I downloaded and installed Oracle Solaris 10 on a new hard drive to check it out. And, immediately I experienced some things that just didn’t work right for me:
- my network card wasn’t recognized (no driver).
- the desktop was the Java Desktop System (JDS). As much as I appreciate it, it’s just not as cool as the default OpenSolaris desktop, that has rockin’ multi-screen views :
- And then there’s the license. And I hate to say it because Sun has done so much for the development community. But Oracle’s version of the license for Solaris 10 is, well, lame.

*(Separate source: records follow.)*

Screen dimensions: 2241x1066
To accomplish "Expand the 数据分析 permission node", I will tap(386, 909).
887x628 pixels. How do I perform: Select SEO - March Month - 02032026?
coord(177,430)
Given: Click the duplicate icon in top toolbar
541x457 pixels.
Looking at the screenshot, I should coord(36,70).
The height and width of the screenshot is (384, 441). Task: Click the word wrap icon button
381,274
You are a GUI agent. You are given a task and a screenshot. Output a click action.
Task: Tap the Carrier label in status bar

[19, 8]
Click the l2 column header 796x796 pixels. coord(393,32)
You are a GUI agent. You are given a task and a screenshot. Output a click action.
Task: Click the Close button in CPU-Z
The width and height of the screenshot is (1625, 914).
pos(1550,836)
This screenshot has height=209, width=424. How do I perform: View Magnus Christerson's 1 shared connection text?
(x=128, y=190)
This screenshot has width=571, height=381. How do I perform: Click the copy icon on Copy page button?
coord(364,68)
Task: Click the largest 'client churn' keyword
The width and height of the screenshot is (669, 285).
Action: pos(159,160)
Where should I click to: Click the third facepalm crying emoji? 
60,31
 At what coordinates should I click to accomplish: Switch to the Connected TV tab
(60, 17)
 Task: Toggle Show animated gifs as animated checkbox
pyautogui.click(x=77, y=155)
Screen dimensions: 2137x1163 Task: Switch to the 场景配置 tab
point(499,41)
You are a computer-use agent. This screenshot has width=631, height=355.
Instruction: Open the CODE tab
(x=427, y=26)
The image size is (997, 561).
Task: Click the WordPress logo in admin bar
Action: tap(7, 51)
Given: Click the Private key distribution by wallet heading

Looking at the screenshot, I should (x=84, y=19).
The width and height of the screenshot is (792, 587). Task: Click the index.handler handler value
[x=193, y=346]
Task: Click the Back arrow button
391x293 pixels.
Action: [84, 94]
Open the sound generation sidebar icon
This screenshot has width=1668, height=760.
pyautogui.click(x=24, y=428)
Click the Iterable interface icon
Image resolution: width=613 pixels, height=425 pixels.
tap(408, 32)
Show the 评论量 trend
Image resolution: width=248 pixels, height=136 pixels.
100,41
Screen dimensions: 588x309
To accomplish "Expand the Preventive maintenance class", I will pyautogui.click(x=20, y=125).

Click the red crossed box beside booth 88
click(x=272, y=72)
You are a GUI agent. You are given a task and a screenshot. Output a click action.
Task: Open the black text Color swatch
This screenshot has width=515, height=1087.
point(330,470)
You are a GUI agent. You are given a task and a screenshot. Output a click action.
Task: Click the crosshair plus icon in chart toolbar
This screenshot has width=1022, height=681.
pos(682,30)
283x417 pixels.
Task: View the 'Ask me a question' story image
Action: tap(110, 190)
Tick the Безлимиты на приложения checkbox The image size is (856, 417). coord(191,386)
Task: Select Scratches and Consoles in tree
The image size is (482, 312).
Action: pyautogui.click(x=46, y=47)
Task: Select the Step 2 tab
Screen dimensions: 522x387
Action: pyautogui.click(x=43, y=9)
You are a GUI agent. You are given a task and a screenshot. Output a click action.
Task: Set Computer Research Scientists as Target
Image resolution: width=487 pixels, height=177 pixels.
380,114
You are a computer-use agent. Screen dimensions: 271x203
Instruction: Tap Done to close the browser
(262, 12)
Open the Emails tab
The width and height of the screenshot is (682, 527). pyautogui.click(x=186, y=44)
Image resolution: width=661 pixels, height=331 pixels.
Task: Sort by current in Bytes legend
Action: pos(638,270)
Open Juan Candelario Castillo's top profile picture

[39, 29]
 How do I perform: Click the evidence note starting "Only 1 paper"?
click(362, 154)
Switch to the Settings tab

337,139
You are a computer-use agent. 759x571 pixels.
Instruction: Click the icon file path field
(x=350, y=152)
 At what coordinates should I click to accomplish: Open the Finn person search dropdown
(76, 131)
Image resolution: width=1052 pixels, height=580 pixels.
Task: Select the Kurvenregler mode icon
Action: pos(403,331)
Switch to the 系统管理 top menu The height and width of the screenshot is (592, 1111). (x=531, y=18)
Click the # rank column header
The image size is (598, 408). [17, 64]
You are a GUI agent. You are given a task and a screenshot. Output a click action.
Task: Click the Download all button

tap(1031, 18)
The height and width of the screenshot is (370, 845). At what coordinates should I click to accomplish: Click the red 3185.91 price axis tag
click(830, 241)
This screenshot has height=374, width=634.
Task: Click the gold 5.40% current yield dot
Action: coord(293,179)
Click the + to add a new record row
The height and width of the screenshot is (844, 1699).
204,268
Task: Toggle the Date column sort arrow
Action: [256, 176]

About the Oracle Solaris License
If there ever was a license that could be called a strip-tease, it would be Oracle’s license for Solaris. It prevents me from doing what I do best: bringing software to market quickly. Specifically, Solaris 10 allows only internal use for demonstration and ONLY development without paying a fee. Given the other options in OSes available, I’m just not willing to risk getting “that call” from an Oracle sales rep. A few excerpts from the sun license makesit clear what the deal is:
Except for any included software package or file that is licensed to you by Oracle under different license terms, we grant you a perpetual (unless terminated as provided in this agreement), nonexclusive, nontransferable, limited License to use the Programs only for the purpose of developing, testing, prototyping and demonstrating your applications, and not for any other purpose.
You may not:
– use the Programs for your own internal business purposes (other than developing, testing, prototyping and demonstrating your applications) or for any commercial or production purposes;
– remove or modify any program markings or any notice of our proprietary rights;
Oracle and Larry Ellison – keep the license. Have a nice day.